De cette jeunesse, nous avons trace dans sa correspondance de collégien avec ses parents depuis La Flèche (octobre 1856), avec sa « chère petite soeur » Isabelle ou avec sa tante (5 mai 1861) . Il a été publié aussi ses lettres de jeunesse à l'école d'applicationde Metz du 26 janvier 1865 au 13 mai 1866. Sa vie de garnison à Montpellier et à Bourges est relatée depuis Montpellier (du 28 novembre au 21 décembre 1868) puis à Bourges (du 27 février 1869 au 1er août 1870)
Quelques extraits :
Bourges, 5 avril 1869
Je suis allé me promener ce soir le long du canal. Ce pays est coupé de canaux dans tous les sens; c'est le canal du (NDLR, il faut le nommer canal de Berry) Berry qui passe ici ; les deux bords en sont élevés au-dessus de la plaine et sont bordés de peupliers en dehors du chemin de halage. C'est une jolie promenade mais le beau monde n'y vient guère, sans doute parce qu'il faut traverser pour y arriver le faubourg où sont les usines. Je n'ai rencontré que les bateaux qui descendaient le canal traînés par des petits bourriquets, des hommes, des femmes ou des enfants; il y en avait un qui n'offrait pour tout équipage que deux femmes, un enfant et un âne. La bête a pour habitation une toute petite cabane au milieu du bateau, les gens une cambuse aussi petite à l'arrière. On voit la fumée de leur cuisine sortir par un bout de tuyau.
Bourges, 25 mai 1869
Mon cher père, (...) Voici le premier acte des élections joué; je ne te demande pas si tu as voté pour le candidat clérical. Nous ne savons pas encore tous les résultats, mais dans le Cher, qui est un pays tranquille et dévoué, il y aura probablement un député radical sur les trois, et dans les autres circonscriptions, il y a beaucoup de voix qui se sont portées sur les candidats démocrates.

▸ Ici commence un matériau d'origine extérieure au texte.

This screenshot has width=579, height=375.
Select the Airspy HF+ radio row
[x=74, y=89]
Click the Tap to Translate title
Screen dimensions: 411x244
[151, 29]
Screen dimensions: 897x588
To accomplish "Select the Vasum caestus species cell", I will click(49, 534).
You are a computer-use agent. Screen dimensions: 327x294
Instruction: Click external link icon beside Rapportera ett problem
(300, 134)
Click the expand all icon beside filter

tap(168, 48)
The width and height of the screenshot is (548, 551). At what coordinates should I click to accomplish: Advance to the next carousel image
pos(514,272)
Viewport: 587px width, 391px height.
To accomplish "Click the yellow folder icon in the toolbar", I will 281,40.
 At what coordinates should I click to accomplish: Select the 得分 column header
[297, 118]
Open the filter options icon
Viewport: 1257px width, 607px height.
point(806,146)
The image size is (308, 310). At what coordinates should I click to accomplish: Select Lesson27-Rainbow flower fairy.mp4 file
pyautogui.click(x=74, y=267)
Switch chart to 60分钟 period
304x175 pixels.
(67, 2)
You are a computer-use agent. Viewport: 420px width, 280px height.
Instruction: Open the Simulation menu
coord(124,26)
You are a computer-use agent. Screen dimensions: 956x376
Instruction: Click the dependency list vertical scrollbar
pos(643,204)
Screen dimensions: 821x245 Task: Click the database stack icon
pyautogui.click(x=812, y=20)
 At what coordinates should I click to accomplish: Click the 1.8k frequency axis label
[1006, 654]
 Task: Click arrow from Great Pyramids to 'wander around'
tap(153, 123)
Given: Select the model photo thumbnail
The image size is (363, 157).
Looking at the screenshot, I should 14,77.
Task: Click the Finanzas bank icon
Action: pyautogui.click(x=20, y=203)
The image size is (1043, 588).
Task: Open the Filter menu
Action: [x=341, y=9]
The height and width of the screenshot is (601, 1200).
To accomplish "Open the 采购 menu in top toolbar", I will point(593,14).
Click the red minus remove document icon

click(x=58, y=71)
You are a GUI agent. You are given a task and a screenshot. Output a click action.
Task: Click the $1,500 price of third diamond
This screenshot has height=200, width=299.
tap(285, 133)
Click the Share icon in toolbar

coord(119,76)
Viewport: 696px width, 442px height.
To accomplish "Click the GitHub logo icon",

On voit, d'après les élections de Paris, qu'il y a encore des gens qui n'ont pas pardonné au gouvernement et qui ne redouteraient pas une révolution....
Bourges, 5 mai 1870
Mes chers parents(...) Dans ce pays d'usines, les opinions sont très accentuées. C'est là que fleurissent Gambon avec sa vache, Félix Pyat et autres du même acabit; il en résulte que beaucoup d'honnêtes gens sont forcenés conservateurs. Ce nom de conservateurs y est d'ailleurs fort juste, car ils ont de belles grosses fortunes à conserver, et d'autant plus chères qu'ils les ont gagnées eux-mêmes... »
Lorsque la guerre éclata (19 juillet 1870), Rossel demanda à partir se battre. Il fut envoyé à Metz, comme capitaine en second. Alors que Bazaine était sur le point de se rendre, déçu par l'attitude défaitiste de ses chefs, Rossel lança un appel à la lutte. Il est fait prisonnier le 28. Le 29 octobre, il quitta Metz, parvint à traverser les lignes prussiennes pour aller rejoindre Gambetta à Tours, en passant- quelle grande évasion- par le Luxembourg, la Belgique et l'Angleterre. Freycinet l'envoya d'abord renforcer l'armée de Bourbaki dans le Nord, puis lui confia la fonction de chef du Génie au camp de Nevers. Le 12 décembre, il fut nommé colonel. Le 26 janvier, il refusa d'être fait chevalier de la Légion d'Honneur. Le 29, il lance un appel à la guerre à outrance.
Sous la Commune
18 mars 1871: il est à Nevers.
Le 20, il gagne Paris pour rejoindre le camp de la révolution, « de celui qui n'a pas signé la paix » Il démissionne de l'armée. Présenté par des Amis au Comité du XVIIe arrondissement, il fut élu le 22 mars, chef de la 17e légion. Le 1er avril, il tenta contre Courbevoie une action qui échoua. Pour renforcer la discipline, il prit des mesures qui déplurent au Comité d'arrondissement et entraînèrent son arrestation le 2 avril au matin. Le lendemain , il fut libéré par Cluseret, qui venait d'être nommé délégué à la Guerre et lui proposa d'être son chef d'état-major. Rossel choisit Léon Seguin, franc-maçon, ancien franc-tireur, pour le seconder.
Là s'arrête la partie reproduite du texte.